University of North Carolina experts from the School of Medicine and from the Gillings School of Global Public Health propose that screening healthy adults for these and other specific, rare genetic disorders could potentially prevent these diseases. Their commentary in the March 7, 2013 issue of Genetics in Medicine offers a framework for how such screening might be developed.
James Evans, MD, PhD, and first author, says, "With this commentary, we're issuing a call to the genomic and public health communities to investigate the feasibility of identifying individuals in the population who are, unbeknownst to them, at high risk of preventable disease. Such an effort could benefit millions of individuals in the US alone."

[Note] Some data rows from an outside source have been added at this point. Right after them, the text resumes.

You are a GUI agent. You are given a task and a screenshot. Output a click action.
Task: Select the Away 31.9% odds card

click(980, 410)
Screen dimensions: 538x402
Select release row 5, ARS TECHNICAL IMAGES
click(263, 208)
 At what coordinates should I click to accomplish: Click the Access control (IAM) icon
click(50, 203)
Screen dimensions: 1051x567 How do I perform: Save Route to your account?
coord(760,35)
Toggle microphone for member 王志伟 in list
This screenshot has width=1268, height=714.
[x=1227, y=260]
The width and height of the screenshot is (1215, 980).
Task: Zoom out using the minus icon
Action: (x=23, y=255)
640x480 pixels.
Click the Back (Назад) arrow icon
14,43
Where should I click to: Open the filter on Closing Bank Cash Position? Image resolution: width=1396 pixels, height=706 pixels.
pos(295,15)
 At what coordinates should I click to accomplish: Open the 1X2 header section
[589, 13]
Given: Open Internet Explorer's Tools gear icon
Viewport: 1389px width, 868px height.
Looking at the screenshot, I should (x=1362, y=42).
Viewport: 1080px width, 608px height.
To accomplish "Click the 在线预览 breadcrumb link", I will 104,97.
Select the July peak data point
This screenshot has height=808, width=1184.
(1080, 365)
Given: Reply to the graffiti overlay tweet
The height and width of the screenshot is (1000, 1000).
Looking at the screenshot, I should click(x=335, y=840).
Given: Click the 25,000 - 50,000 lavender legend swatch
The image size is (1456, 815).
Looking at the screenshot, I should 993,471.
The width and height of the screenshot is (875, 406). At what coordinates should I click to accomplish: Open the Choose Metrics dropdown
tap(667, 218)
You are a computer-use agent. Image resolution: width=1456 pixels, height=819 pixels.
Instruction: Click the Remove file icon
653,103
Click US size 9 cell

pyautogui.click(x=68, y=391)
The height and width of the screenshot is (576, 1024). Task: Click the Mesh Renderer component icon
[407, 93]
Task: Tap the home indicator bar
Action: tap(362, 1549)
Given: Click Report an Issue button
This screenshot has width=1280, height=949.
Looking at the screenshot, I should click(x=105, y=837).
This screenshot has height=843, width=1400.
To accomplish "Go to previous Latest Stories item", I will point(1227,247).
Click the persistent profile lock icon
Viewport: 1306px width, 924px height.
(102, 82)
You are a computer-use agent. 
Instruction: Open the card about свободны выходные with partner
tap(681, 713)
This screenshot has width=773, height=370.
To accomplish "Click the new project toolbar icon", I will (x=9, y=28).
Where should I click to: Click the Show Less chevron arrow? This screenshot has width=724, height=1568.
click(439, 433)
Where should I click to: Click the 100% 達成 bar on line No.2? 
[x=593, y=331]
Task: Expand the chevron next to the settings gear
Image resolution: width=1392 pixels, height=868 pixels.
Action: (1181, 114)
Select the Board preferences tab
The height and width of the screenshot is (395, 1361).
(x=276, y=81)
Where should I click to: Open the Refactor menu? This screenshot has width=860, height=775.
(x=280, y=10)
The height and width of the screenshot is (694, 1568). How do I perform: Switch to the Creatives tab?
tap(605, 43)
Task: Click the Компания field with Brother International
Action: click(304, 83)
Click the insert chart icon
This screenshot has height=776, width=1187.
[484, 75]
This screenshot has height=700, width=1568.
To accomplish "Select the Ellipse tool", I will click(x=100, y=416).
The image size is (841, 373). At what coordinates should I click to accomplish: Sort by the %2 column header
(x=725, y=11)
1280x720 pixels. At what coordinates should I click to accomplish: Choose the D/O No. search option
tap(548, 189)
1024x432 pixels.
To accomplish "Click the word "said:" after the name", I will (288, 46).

Dr. Evans is the Bryson Distinguished Professor of Genetics and Medicine and leader of the Clinical Cancer Genetics Program at UNC Lineberger Comprehensive Cancer Center. http://www.nccancerhospital.org/members/james-p.-evans
The authors assert that rapid progress in affordable, robust DNA sequencing offers a promising opportunity to identify preventable rare diseases such as Lynch Syndrome, an inherited cancer of the digestive tract. "For example, just the roughly 0.2 percent of individuals in the US (over 600,000 people) who harbor deleterious mutations in any one of four Lynch-associated genes are at greater than 80 percent risk for preventable colon cancer," they state.
When other similar genetic conditions are considered, millions of individuals in the US are at risk for preventable diseases - if those risks are identified. At a current cost of approximately $200 per sample, such genomic screening may be warranted, given the high costs (in terms of both suffering and dollars) of these disorders once they occur.
They recommend a partnership of the public health and genomics communities to expand focus from one solely on common diseases and to embrace the newly developed power of genomics to identify those rare, but if taken in sum, substantial numbers of individuals who carry mutations for a high risk of preventable diseases.